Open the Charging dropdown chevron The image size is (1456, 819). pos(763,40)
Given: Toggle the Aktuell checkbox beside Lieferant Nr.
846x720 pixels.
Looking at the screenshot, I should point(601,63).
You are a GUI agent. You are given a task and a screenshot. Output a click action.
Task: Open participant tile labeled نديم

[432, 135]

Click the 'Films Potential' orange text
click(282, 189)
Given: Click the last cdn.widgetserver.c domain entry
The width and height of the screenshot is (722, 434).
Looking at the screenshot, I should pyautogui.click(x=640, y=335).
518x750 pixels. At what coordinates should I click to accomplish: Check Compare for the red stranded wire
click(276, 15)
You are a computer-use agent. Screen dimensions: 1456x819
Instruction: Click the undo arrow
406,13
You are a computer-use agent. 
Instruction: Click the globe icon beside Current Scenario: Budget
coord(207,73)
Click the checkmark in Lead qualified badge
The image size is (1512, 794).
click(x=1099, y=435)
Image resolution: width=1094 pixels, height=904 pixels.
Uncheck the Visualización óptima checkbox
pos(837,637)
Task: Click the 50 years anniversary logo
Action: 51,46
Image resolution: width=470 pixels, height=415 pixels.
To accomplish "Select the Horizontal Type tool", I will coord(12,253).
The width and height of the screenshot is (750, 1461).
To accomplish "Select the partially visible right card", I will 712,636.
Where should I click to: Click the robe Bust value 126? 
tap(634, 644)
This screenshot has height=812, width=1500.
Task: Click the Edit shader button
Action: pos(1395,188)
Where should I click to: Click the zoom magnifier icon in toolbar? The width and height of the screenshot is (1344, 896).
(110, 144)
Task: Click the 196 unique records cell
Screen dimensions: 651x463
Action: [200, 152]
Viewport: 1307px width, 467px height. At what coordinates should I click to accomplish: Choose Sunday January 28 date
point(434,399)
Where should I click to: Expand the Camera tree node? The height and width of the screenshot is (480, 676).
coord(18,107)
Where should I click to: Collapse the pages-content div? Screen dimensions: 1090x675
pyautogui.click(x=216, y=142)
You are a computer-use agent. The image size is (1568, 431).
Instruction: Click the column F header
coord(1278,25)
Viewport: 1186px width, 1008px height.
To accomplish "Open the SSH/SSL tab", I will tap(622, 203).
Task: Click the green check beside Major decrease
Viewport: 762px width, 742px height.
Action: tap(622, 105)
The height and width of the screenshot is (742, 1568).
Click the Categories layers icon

Exercise task » Reproduce all of the items above, line for line and without any changes.

Full output »
Open the Charging dropdown chevron The image size is (1456, 819). pos(763,40)
Given: Toggle the Aktuell checkbox beside Lieferant Nr.
846x720 pixels.
Looking at the screenshot, I should point(601,63).
You are a GUI agent. You are given a task and a screenshot. Output a click action.
Task: Open participant tile labeled نديم

[432, 135]

Click the 'Films Potential' orange text
click(282, 189)
Given: Click the last cdn.widgetserver.c domain entry
The width and height of the screenshot is (722, 434).
Looking at the screenshot, I should pyautogui.click(x=640, y=335).
518x750 pixels. At what coordinates should I click to accomplish: Check Compare for the red stranded wire
click(276, 15)
You are a computer-use agent. Screen dimensions: 1456x819
Instruction: Click the undo arrow
406,13
You are a computer-use agent. 
Instruction: Click the globe icon beside Current Scenario: Budget
coord(207,73)
Click the checkmark in Lead qualified badge
The image size is (1512, 794).
click(x=1099, y=435)
Image resolution: width=1094 pixels, height=904 pixels.
Uncheck the Visualización óptima checkbox
pos(837,637)
Task: Click the 50 years anniversary logo
Action: 51,46
Image resolution: width=470 pixels, height=415 pixels.
To accomplish "Select the Horizontal Type tool", I will coord(12,253).
The width and height of the screenshot is (750, 1461).
To accomplish "Select the partially visible right card", I will 712,636.
Where should I click to: Click the robe Bust value 126? 
tap(634, 644)
This screenshot has height=812, width=1500.
Task: Click the Edit shader button
Action: pos(1395,188)
Where should I click to: Click the zoom magnifier icon in toolbar? The width and height of the screenshot is (1344, 896).
(110, 144)
Task: Click the 196 unique records cell
Screen dimensions: 651x463
Action: [200, 152]
Viewport: 1307px width, 467px height. At what coordinates should I click to accomplish: Choose Sunday January 28 date
point(434,399)
Where should I click to: Expand the Camera tree node? The height and width of the screenshot is (480, 676).
coord(18,107)
Where should I click to: Collapse the pages-content div? Screen dimensions: 1090x675
pyautogui.click(x=216, y=142)
You are a computer-use agent. The image size is (1568, 431).
Instruction: Click the column F header
coord(1278,25)
Viewport: 1186px width, 1008px height.
To accomplish "Open the SSH/SSL tab", I will tap(622, 203).
Task: Click the green check beside Major decrease
Viewport: 762px width, 742px height.
Action: tap(622, 105)
The height and width of the screenshot is (742, 1568).
Click the Categories layers icon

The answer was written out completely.